## PROBLEM TO WORK ON
Replace "XML" with "JSON" in the part of the listing that opens with the line containing "服务项目 (382, 79)" and closes with the line containing "CMMI查询 (334, 79)". Write out only those lines, with nothing else changed.

## PROVIDED DATA
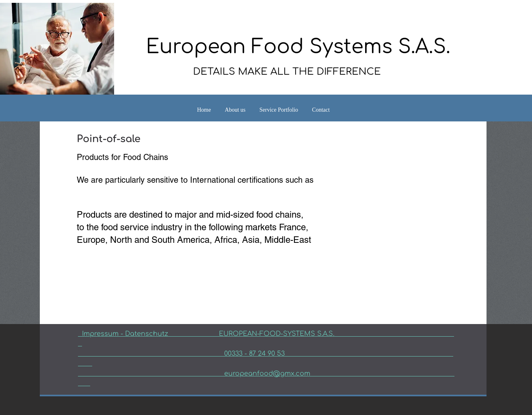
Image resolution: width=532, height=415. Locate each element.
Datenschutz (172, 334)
==
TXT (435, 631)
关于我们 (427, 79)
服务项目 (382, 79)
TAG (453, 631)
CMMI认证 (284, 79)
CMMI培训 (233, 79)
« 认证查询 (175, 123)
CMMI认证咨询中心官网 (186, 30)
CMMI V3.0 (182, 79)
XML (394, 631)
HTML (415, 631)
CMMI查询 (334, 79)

## ANSWER BELOW
服务项目 (382, 79)
TAG (453, 631)
CMMI认证 (284, 79)
CMMI培训 (233, 79)
« 认证查询 (175, 123)
CMMI认证咨询中心官网 (186, 30)
CMMI V3.0 (182, 79)
JSON (394, 631)
HTML (415, 631)
CMMI查询 (334, 79)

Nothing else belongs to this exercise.